### YOUR INSTRUCTIONS
When a line in the entries below contains the word "agent", copy that line.

RECORDS TO PROCESS Start Marker

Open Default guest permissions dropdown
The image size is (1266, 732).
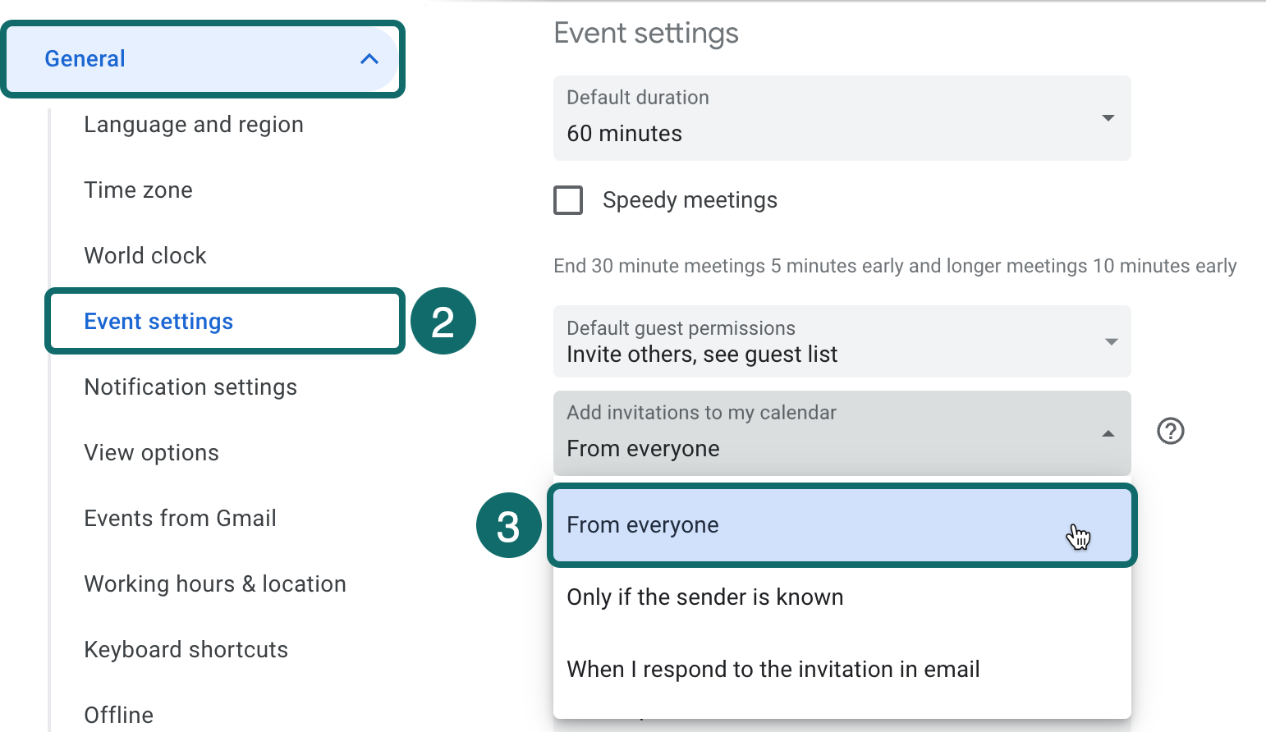click(842, 341)
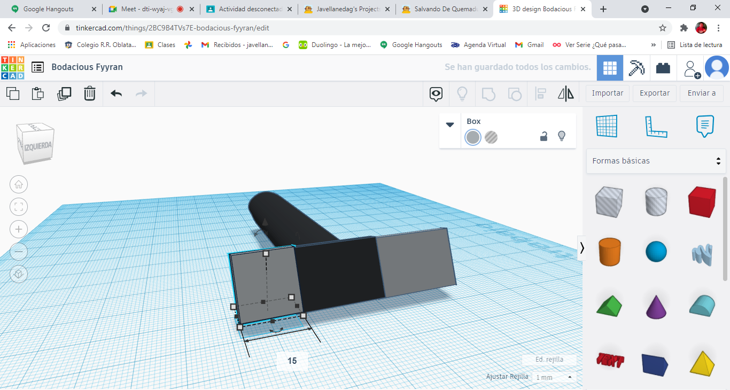Click the Importar button

tap(608, 93)
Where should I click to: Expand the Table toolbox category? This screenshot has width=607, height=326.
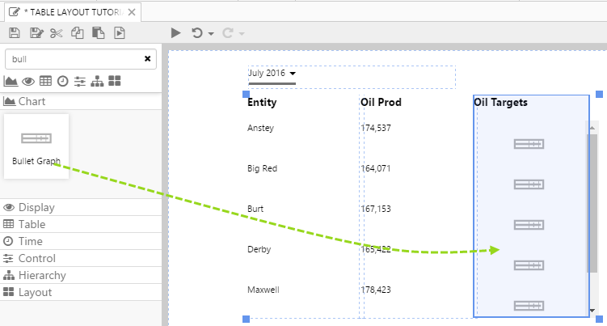click(32, 224)
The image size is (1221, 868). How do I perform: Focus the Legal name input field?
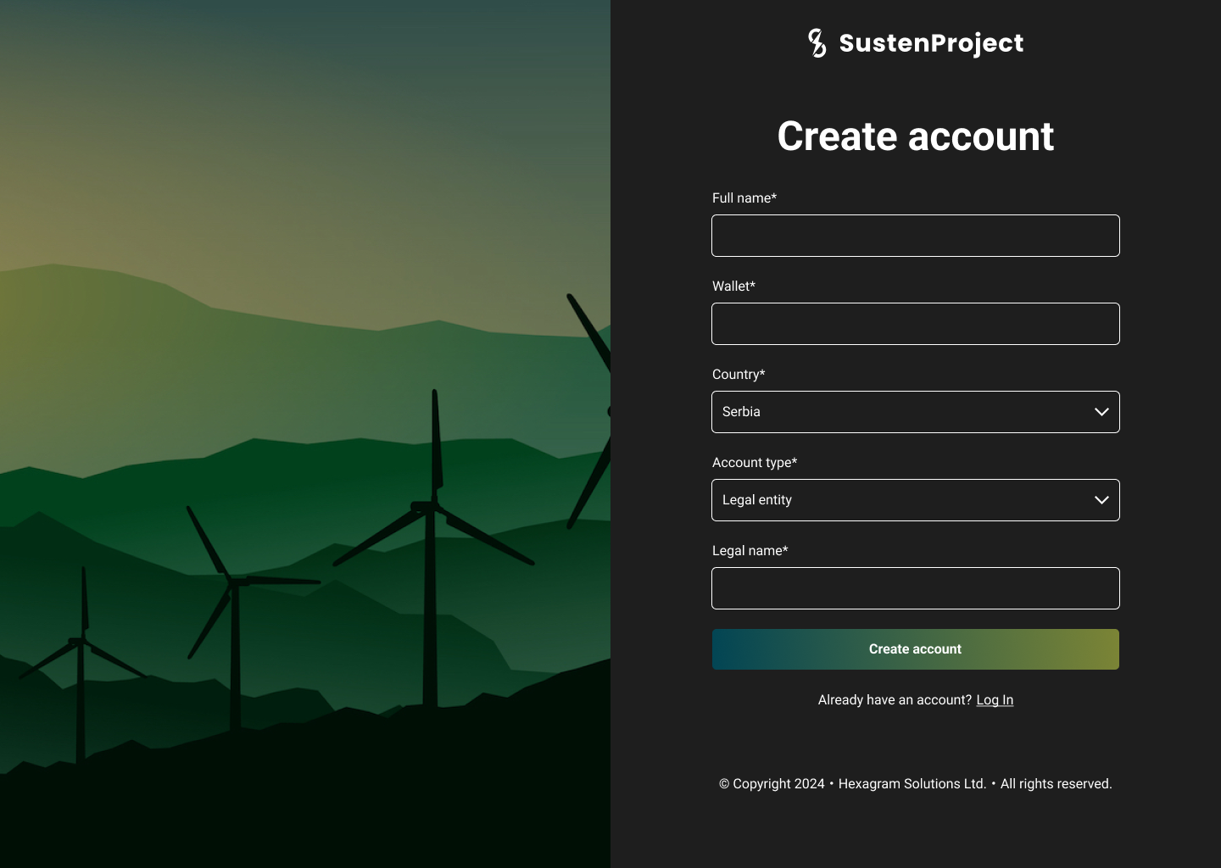[915, 588]
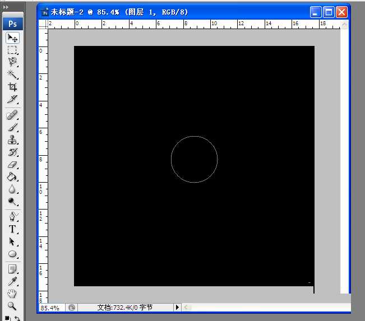Activate the Magic Wand tool
This screenshot has width=365, height=321.
[x=12, y=75]
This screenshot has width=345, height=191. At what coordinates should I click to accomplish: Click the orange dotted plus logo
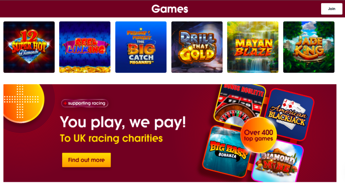pos(22,101)
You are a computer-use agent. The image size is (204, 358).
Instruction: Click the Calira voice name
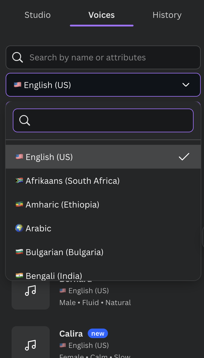click(71, 334)
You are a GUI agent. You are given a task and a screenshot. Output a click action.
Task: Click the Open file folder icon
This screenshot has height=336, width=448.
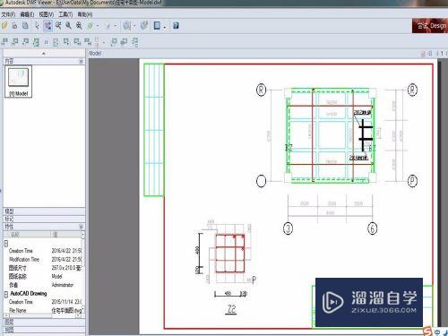coord(4,26)
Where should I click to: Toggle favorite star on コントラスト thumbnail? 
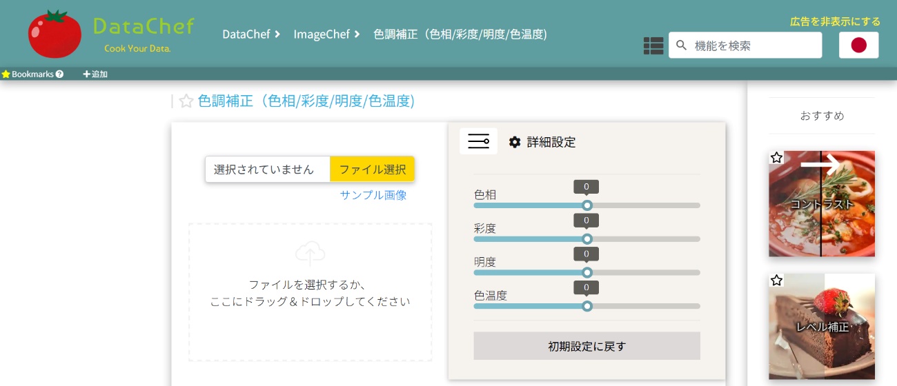[x=777, y=158]
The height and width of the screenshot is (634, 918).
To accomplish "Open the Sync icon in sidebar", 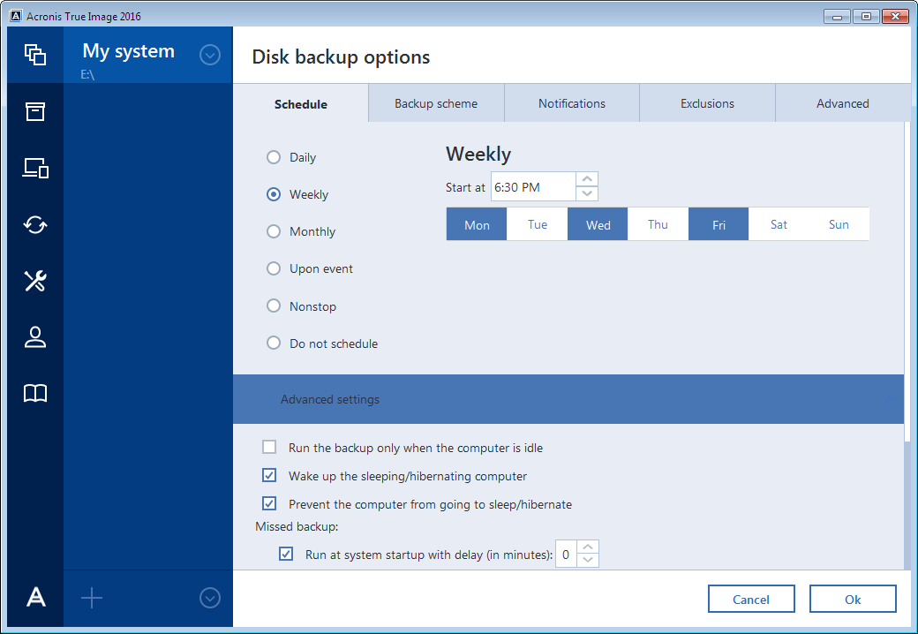I will (34, 224).
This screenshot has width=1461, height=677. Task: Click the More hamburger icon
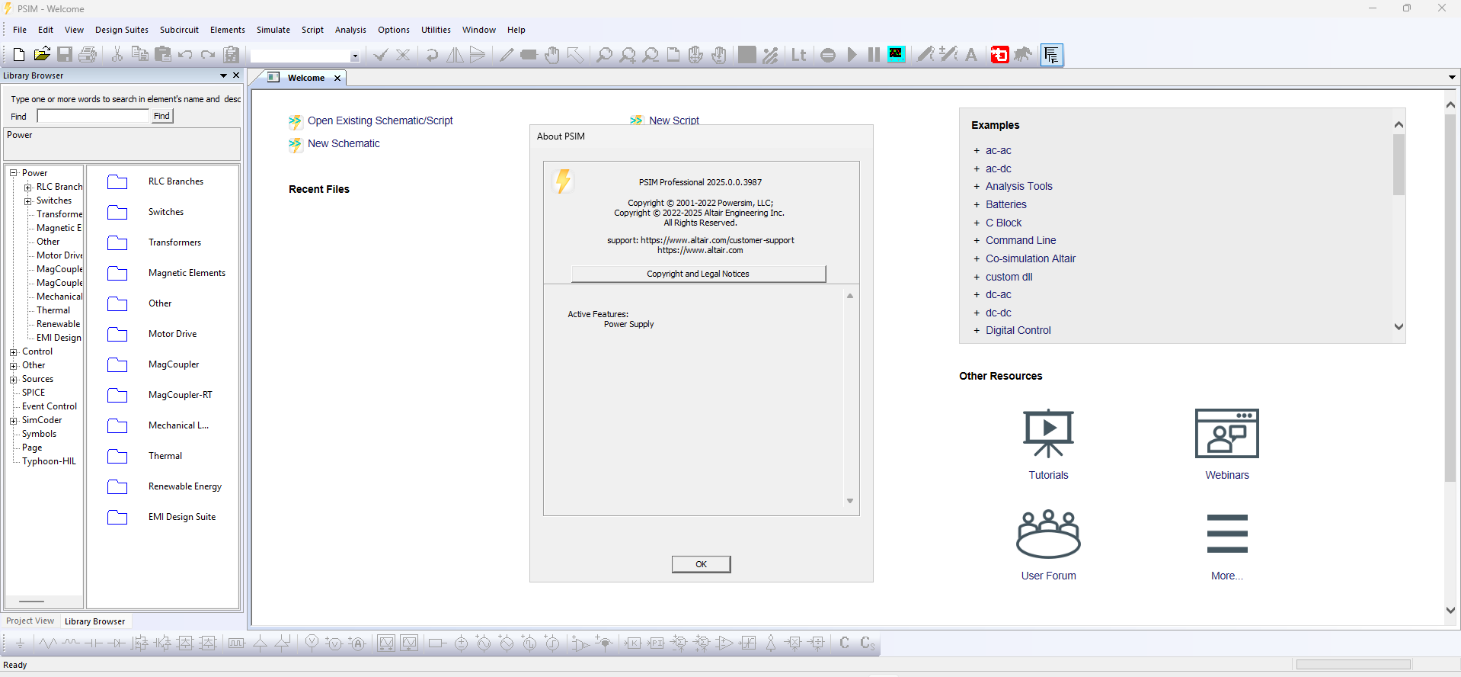[x=1226, y=534]
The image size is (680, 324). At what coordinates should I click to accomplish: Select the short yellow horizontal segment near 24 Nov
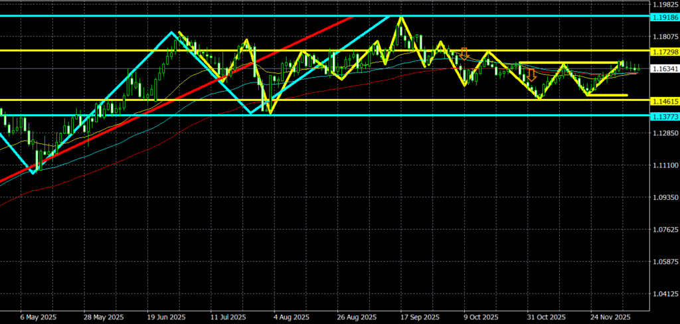pos(607,95)
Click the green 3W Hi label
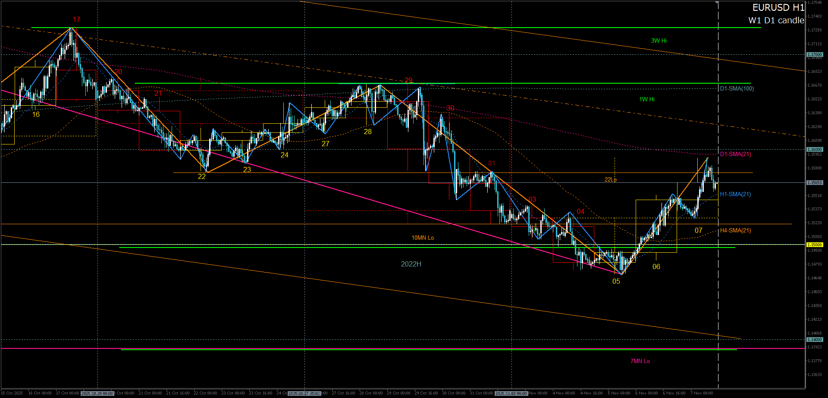 click(x=659, y=41)
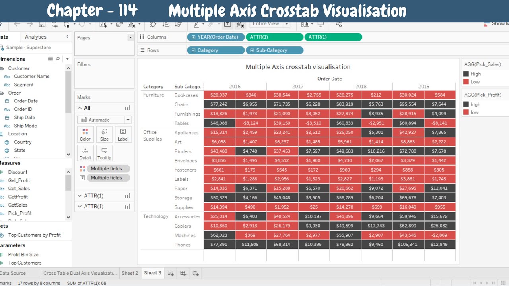Viewport: 509px width, 286px height.
Task: Open the Entire View dropdown
Action: 286,24
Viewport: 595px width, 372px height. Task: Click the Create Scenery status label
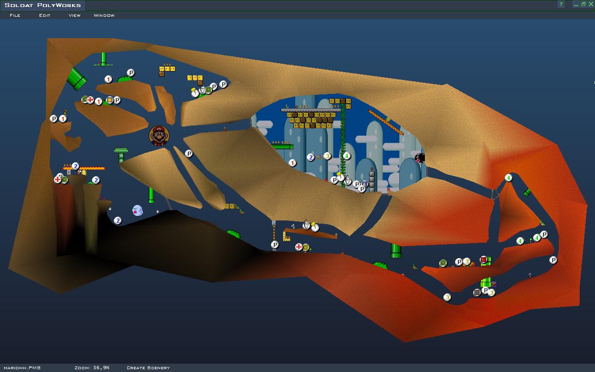point(148,368)
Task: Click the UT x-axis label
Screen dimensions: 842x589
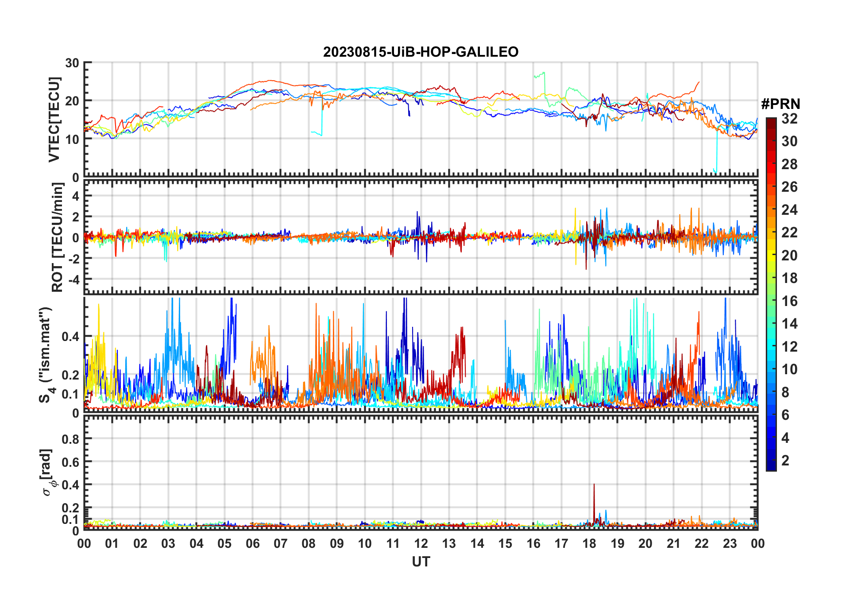Action: [x=421, y=562]
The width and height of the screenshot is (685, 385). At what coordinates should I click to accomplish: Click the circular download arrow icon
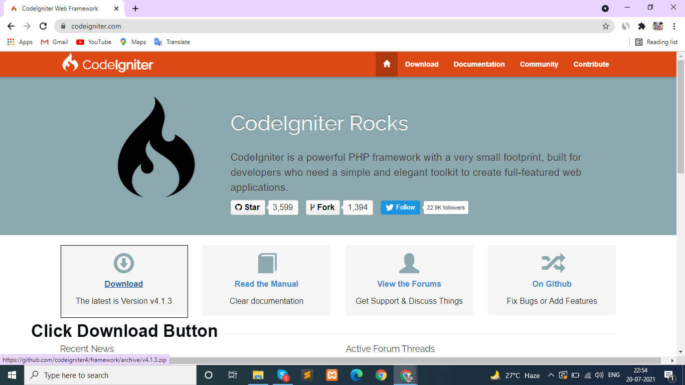(x=123, y=263)
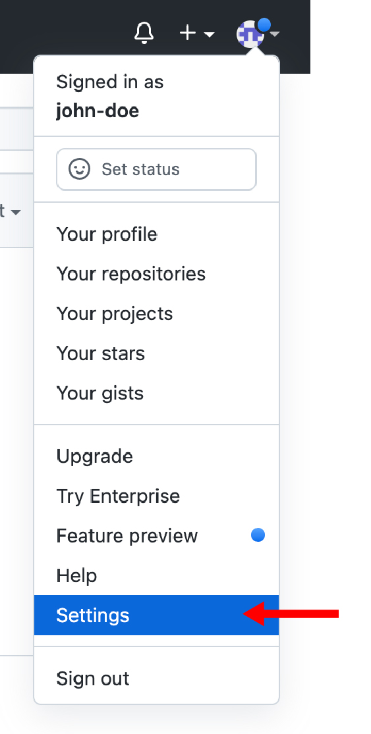This screenshot has width=371, height=734.
Task: Expand the create-new dropdown arrow
Action: point(210,35)
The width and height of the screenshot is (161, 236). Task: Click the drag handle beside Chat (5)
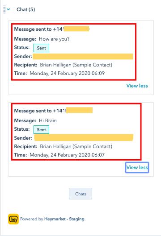(4, 9)
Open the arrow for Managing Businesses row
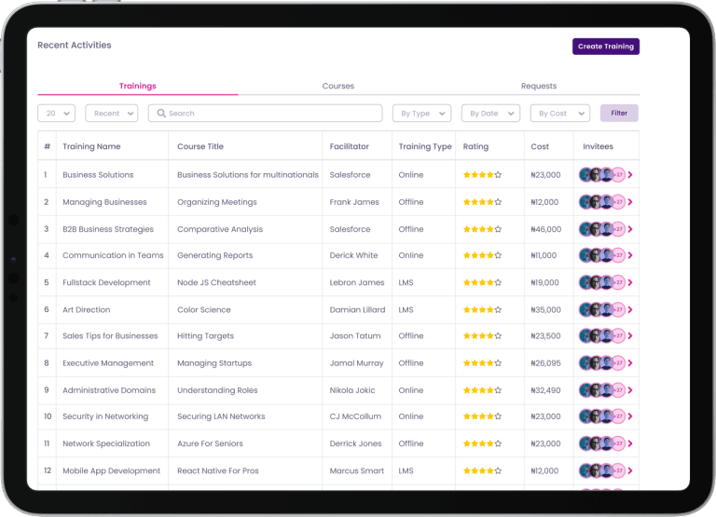 point(630,202)
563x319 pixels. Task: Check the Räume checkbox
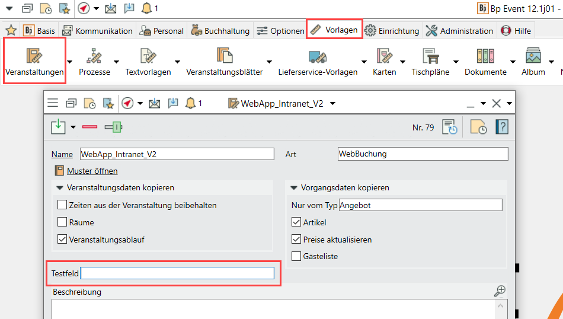tap(62, 223)
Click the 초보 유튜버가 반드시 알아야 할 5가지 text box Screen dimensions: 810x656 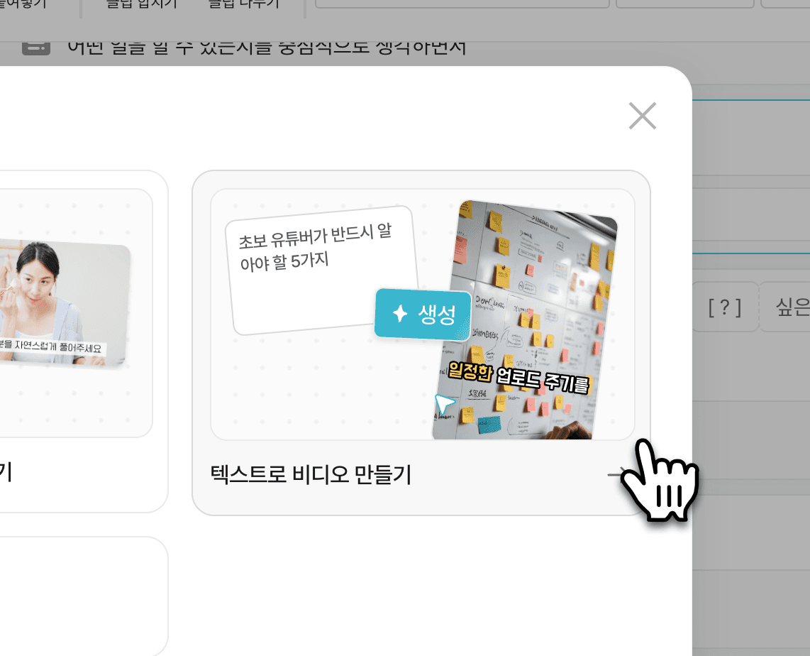click(321, 270)
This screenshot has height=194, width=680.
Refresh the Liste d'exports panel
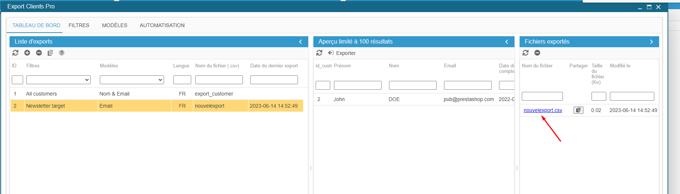(15, 53)
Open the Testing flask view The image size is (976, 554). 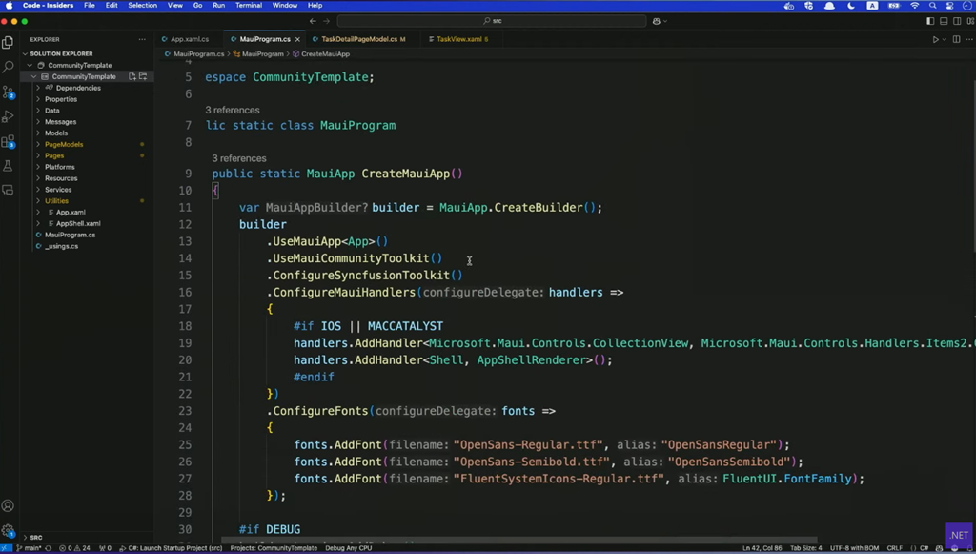[8, 166]
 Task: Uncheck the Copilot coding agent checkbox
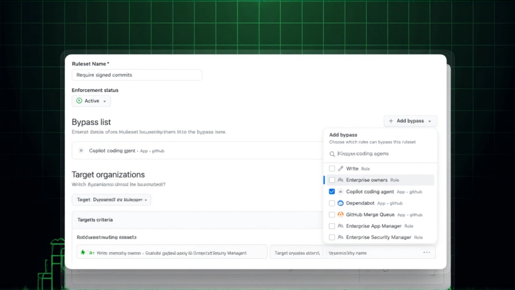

RECORDS TO PROCESS End Marker

### SOLUTION
You are a computer-use agent. The image size is (204, 358).
You are a GUI agent. You are given a task and a screenshot. Output a click action.
 Task: Uncheck the Copilot coding agent checkbox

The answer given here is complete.